WHAT THE TASK REQUIRES
Among the lines of the records, please find those that contain the word "ribbon" and copy them.

RECORDS SHOWN
********************

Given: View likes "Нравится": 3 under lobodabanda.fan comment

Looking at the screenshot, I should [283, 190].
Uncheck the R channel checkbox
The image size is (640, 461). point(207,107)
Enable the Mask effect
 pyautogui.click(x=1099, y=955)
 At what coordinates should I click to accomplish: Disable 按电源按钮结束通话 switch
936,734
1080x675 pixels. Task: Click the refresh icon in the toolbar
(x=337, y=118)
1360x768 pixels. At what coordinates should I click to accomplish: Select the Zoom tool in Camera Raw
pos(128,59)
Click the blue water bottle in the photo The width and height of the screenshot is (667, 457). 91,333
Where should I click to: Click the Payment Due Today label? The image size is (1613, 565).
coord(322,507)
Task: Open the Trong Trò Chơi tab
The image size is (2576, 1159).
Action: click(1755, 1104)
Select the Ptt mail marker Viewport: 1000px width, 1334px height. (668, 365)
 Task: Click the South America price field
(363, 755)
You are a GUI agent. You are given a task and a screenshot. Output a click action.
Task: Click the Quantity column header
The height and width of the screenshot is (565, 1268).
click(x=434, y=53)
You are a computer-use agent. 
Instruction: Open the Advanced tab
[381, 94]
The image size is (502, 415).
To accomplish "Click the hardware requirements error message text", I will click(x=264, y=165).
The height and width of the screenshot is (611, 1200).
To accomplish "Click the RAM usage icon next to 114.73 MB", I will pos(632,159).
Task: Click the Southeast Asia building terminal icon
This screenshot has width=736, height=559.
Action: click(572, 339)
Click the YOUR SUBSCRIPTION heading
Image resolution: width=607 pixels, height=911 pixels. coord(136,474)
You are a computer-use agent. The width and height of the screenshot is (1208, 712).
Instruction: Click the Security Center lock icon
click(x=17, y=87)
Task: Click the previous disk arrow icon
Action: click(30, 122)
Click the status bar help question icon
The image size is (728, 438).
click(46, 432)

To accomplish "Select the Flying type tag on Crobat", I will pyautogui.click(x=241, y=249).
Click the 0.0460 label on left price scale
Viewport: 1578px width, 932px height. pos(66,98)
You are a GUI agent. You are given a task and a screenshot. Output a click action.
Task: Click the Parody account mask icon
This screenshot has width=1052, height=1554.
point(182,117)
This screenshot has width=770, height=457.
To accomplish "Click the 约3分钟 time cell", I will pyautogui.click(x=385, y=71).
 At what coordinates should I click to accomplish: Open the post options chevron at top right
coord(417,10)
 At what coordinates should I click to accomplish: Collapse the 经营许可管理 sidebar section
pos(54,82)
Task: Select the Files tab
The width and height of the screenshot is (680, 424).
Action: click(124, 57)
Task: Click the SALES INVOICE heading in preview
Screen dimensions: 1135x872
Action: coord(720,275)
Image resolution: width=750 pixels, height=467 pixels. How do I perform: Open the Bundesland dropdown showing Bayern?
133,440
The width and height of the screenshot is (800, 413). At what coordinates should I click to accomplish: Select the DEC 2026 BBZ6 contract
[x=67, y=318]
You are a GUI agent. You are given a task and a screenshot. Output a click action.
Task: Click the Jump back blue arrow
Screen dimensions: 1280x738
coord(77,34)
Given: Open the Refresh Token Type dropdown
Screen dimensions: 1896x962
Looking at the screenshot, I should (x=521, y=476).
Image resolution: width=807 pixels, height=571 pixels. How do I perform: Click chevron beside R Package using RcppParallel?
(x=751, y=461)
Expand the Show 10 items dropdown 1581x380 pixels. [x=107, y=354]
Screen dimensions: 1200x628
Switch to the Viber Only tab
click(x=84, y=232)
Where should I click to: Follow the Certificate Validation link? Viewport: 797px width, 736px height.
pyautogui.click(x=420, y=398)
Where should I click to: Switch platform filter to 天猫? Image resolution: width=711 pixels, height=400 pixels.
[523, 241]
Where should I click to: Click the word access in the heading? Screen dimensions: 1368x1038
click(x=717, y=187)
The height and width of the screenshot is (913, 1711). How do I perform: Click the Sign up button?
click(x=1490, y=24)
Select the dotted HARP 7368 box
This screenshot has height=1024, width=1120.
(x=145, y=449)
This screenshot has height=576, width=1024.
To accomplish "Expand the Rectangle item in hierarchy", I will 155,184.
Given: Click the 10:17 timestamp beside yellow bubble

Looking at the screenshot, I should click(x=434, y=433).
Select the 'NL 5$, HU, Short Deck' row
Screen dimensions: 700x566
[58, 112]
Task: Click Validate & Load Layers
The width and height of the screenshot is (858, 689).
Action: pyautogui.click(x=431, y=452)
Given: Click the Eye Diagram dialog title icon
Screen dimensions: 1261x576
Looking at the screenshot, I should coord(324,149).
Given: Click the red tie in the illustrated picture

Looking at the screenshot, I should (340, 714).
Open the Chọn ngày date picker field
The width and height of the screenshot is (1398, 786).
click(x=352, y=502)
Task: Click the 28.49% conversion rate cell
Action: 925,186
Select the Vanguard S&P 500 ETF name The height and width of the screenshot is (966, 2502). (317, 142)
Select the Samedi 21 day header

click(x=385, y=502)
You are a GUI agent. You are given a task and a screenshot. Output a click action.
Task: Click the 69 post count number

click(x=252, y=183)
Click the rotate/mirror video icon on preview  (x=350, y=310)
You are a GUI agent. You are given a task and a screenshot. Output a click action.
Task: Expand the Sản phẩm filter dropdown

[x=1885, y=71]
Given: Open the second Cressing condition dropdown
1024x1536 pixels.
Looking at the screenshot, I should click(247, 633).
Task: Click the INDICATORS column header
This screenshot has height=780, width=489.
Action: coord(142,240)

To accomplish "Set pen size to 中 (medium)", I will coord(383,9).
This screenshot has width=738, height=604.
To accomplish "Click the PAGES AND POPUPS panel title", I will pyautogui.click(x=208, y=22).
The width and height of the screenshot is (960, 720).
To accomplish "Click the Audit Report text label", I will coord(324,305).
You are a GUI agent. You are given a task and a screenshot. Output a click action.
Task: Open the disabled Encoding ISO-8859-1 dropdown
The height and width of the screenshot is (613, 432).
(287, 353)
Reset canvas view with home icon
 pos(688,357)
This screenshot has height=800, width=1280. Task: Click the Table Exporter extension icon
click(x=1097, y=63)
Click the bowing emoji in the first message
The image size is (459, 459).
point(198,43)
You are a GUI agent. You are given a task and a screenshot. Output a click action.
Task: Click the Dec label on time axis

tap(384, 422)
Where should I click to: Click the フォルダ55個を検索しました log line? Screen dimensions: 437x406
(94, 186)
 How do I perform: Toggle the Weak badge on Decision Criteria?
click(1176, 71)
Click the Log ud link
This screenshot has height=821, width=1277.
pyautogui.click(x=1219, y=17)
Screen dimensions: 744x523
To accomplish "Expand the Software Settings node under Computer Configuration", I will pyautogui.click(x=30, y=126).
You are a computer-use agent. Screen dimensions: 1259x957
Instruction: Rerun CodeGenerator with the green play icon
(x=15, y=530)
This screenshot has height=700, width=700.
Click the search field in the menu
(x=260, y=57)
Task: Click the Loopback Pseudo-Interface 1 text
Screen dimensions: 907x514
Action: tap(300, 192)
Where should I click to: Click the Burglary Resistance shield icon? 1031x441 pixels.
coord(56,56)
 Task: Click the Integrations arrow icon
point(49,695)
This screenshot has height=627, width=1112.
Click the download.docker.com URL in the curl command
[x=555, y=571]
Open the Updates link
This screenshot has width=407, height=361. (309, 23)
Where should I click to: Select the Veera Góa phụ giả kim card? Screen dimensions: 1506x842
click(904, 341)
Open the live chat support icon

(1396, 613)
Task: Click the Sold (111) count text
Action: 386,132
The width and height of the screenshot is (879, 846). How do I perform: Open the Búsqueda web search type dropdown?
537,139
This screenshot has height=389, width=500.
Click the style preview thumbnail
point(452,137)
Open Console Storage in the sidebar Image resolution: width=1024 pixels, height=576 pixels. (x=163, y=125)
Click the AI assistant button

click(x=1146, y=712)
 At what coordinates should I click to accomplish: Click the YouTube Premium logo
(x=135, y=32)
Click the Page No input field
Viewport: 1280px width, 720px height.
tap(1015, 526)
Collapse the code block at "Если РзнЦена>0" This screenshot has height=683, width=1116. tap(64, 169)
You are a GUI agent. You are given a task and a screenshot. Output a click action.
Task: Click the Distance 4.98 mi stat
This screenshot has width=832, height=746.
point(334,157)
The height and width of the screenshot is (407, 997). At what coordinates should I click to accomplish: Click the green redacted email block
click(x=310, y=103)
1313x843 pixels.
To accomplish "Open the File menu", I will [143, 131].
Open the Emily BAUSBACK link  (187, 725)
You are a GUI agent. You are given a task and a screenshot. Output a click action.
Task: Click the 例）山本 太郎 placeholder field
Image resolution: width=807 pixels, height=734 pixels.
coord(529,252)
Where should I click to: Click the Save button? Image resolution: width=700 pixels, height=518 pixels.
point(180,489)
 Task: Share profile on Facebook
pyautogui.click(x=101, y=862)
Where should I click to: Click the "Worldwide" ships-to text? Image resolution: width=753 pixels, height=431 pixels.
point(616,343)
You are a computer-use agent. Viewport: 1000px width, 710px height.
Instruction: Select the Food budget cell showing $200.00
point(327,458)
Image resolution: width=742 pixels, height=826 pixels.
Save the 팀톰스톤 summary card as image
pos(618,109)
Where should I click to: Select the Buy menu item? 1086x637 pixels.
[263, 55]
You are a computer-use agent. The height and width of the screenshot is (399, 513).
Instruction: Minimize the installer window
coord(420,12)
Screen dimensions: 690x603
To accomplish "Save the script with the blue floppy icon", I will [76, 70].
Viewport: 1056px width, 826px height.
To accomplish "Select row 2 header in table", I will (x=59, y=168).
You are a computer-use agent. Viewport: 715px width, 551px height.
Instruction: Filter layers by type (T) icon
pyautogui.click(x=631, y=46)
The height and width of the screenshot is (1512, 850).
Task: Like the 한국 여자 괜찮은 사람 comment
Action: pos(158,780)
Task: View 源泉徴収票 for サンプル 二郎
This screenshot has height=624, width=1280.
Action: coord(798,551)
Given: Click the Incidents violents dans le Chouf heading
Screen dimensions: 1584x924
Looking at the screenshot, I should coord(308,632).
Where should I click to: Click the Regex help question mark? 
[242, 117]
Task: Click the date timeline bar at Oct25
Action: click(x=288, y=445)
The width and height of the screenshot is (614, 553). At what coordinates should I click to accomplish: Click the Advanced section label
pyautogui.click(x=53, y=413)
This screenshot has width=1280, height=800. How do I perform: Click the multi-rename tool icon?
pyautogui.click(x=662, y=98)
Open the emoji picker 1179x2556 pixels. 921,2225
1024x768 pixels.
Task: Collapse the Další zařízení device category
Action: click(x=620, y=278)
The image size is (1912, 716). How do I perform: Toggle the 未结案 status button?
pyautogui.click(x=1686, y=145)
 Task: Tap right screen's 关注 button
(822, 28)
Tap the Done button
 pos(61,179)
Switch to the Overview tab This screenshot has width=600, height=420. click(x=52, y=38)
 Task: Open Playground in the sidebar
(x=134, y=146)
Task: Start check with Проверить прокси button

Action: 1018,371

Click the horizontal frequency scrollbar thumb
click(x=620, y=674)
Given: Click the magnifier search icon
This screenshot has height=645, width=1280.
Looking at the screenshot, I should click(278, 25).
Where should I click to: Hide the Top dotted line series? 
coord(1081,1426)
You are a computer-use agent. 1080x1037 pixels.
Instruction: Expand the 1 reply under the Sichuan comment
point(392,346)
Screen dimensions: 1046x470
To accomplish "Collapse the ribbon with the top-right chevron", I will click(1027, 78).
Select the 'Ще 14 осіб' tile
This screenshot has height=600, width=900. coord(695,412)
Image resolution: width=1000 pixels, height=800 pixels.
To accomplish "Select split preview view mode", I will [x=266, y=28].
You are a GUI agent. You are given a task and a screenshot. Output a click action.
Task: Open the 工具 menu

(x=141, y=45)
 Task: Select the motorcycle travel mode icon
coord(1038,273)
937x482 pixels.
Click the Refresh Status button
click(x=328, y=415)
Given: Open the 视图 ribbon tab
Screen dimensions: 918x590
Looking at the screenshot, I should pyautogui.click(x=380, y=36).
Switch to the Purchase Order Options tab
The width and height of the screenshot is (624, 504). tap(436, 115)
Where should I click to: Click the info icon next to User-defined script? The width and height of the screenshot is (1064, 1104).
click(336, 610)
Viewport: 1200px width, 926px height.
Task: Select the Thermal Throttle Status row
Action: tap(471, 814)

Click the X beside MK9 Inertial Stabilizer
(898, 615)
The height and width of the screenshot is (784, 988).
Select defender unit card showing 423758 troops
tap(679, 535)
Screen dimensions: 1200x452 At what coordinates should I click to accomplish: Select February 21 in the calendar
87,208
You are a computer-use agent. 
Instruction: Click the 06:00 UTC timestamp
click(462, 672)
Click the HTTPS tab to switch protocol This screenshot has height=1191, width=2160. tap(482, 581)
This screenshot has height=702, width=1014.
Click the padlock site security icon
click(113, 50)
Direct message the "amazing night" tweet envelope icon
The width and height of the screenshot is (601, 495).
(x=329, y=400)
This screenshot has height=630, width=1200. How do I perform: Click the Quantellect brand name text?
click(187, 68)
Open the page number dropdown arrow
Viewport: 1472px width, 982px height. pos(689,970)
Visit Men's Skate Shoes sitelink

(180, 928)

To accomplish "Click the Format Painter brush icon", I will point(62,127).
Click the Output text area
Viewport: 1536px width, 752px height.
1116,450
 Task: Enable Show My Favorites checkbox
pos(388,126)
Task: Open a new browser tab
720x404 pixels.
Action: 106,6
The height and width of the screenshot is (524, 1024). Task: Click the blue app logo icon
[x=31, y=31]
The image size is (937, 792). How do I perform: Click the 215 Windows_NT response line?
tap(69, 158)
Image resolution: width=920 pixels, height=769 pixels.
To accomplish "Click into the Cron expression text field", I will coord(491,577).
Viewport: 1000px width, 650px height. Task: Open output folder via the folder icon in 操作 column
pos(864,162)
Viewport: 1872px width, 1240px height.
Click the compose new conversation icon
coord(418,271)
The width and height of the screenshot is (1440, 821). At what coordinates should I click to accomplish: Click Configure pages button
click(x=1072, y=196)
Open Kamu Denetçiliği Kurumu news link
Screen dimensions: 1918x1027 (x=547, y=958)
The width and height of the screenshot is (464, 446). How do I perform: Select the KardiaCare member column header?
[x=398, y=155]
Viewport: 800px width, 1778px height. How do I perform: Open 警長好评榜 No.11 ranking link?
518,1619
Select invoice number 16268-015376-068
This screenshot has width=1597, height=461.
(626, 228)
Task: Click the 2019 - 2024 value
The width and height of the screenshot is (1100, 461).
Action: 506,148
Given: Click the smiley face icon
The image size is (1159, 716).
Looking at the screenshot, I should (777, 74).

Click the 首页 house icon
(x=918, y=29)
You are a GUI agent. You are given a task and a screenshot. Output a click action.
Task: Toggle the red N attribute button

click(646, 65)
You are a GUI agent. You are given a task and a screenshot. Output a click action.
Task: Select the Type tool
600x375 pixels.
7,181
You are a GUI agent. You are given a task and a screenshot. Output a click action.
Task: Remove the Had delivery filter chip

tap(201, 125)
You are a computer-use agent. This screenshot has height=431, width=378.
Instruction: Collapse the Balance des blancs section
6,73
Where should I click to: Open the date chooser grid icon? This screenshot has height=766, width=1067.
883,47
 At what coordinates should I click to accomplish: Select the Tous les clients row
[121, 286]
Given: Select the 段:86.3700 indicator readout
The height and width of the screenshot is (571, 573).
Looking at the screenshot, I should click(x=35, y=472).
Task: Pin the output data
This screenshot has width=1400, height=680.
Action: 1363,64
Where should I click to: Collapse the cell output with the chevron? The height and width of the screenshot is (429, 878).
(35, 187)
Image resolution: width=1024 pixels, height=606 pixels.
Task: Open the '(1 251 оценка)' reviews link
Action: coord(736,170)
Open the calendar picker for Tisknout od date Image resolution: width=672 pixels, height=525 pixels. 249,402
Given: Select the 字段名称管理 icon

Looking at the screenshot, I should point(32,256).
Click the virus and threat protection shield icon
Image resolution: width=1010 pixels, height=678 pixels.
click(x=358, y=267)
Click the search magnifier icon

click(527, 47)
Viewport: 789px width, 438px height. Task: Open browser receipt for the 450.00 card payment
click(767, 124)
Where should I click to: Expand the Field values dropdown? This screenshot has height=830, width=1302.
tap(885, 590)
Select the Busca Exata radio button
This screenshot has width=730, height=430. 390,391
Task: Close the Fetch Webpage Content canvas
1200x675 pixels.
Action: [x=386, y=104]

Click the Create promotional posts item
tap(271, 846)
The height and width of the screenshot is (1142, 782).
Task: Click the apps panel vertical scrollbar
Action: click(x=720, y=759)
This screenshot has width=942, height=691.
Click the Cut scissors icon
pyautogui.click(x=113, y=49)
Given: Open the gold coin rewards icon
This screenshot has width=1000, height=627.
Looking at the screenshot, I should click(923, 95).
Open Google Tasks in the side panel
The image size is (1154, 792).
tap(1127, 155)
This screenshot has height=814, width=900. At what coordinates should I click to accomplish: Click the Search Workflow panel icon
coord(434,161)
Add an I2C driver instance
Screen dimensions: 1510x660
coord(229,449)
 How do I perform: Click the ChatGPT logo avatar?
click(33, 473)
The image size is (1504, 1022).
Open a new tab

********************

REPLY TO THE TASK
To accomplish "Collapse the ribbon with the top-right chevron", I will click(1027, 78).
Given: Open the 视图 ribbon tab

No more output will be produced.